Detail from Adrian Wong's "Untitled (Wall II)"

In the gallery’s first section, two wall-mounted counter-reliefs expose several strata of ceramic tiling. The work has a specific referent; namely, a Hong Kong alleyway, the walls of which have been tiled over again and again in a regular succession of hasty urban renewal efforts. After decades of addition, the width of the passage has narrowed noticeably, placing aesthetics and functionality in humorously overt opposition, as well as creating a public time capsule of sorts. Where weathering has taken its toll on the alley’s already shoddy plaster, Wong recounts, you can literally stick your arm through history.

Beyond this anecdotal significance, the work alludes to a larger cultural interest in peeling back, so to speak, stylistic layers, in hopes of reclaiming a sense of history or authenticity. The appeal of a TV show like Mad Men, for example, lays largely in the series’ detailed excavation of the stylings of the 1960s. On a more literal level, cosmopolitan urbanites have come to prize a partially de-layered aesthetic in interior spaces. Modeled after the exposed brick and rafters of Manhattan’s SoHo lofts, approximations are now produced and exported to outfit trendy restaurants and workplaces the world over.

The grates and tile walls around Kearny Street in San Francisco can be seen as similarly phony simulacra—shiny new replicas of Hong Kong’s distinctive, time-worn aesthetic (which was itself, interestingly, a product of both Eastern and Western influence in the previously British-ruled territory). At the same time, Wong sees the open avowal of this nostalgic intention, a hallmark of the Chinese diaspora, as conferring an idiosyncratic honesty and authenticity to the ornamentation.
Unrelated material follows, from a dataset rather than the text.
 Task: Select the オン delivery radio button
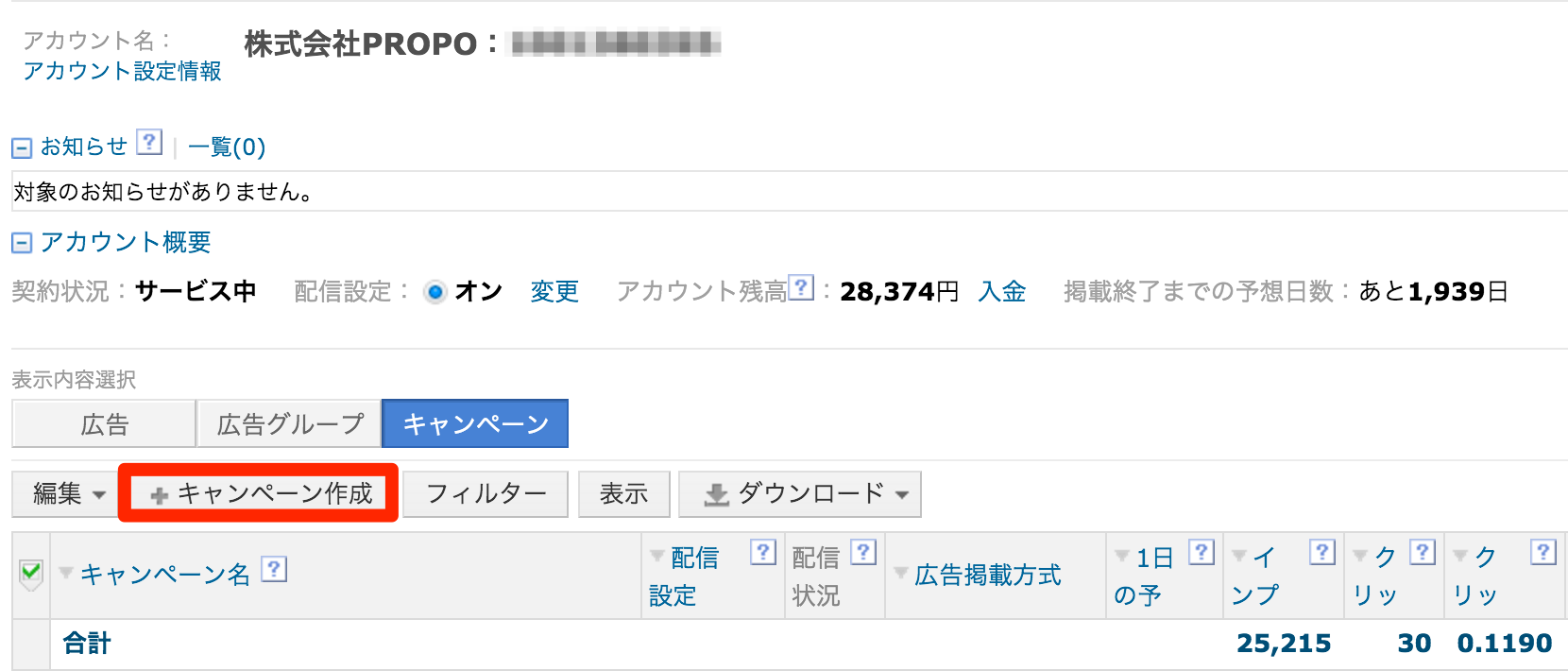[x=435, y=292]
Do not expect Wong’s sculptures to articulate all of this conceptual heft; the show is too small for that. The same goes for expecting the works to express their anecdotal significances. Wong’s carpet excavations (similar to the tile pieces, but planted on the floor in what look like archaeological dig sites) are inspired by the tracks his aging grandmother wore into the carpet of his childhood home once she wasn’t strong enough to lift her feet. However, that somber piece of information, important as it is to the work, is not exactly extractable from the object itself.

Hence, a casual visitor who has not been to Hong Kong is most likely to encounter a room of fairly quiet, if formally poetic objects. But with the benefit of Wong’s singular focus, these objects hint at their significance by reflecting certain meaningful but often unnoticed features of the historic streets outside the gallery. At the very least, they are an argument for ditching the Google map, getting lost, and seeing what exteriors an urban space projects, and what may be worth peeling back.

 Adrian Wong’s Orange Peel, Harbor Seal, Hyperreal runs through August 25 at the Chinese Cultural Center, 750 Kearny St., 3rd Floor (inside the Hilton Hotel).

One thought on “Pulling Back the Layers: Adrian Wong’s ‘Orange Peel, Harbor Seal, Hyperreal’

  1. The rooms in the Phantoms of Asia gallery have linoleum tiles reminiscent of Chinese restaurants. The display of ceramics looks more like serving plates for a banquet. Was this intentional? The ceremonial history of the objects seems to have been lost by the cramped and noisy spaces, which are next to a videotaped night time soccer game.